RECHTBANK ALMELO
Sector civiel recht
Zaaknummer: 98745 HA ZA 08-1187
datum vonnis: 27 januari 2010
Vonnis van de rechtbank Almelo, enkelvoudige kamer voor burgerlijke zaken, in de zaak van:
Mr. HENDRIE AARNINK, kantoorhoudende te Enschede, in zijn hoedanigheid van curator in het faillissement van [de failliet], thans wonende in [land],
eiser,
advocaat mr. H. Aarnink te Enschede,
[gedaagde], wonende te [woonplaats],
gedaagde,
advocaat mr.
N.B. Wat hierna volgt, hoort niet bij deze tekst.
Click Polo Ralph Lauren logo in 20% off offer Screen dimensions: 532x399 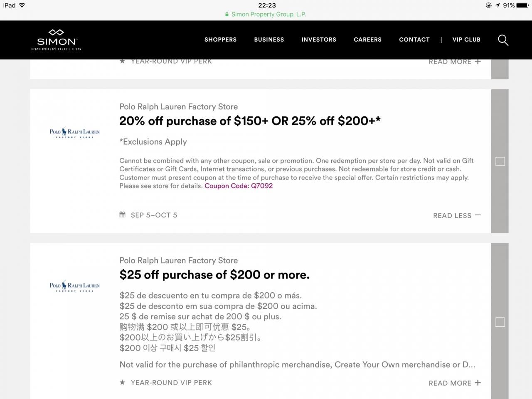coord(75,133)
P.J.C. Garrels te Enschede,
In conventie en in reconventie:
1.1. Het verloop van de procedure blijkt uit
- de dagvaarding,
- de conclusie van antwoord in conventie, tevens conclusie van eis in (voorwaardelijke) reconventie,
- de conclusie van antwoord in voorwaardelijke reconventie,
- het proces-verbaal van de op 25 juni 2009 gehouden comparitie van partijen,
- het proces-verbaal van de op 6 oktober gehouden voortzetting van de op 25 juni 2009 gehouden comparitie van partijen,
- de akte uitlating zijdens Aarnink d.d. 16 november 2009,
- de akte uitlating na comparitie zijdens [gedaagde] d.d. 15 december 2009.
1.2. Vervolgens is vonnis gevraagd.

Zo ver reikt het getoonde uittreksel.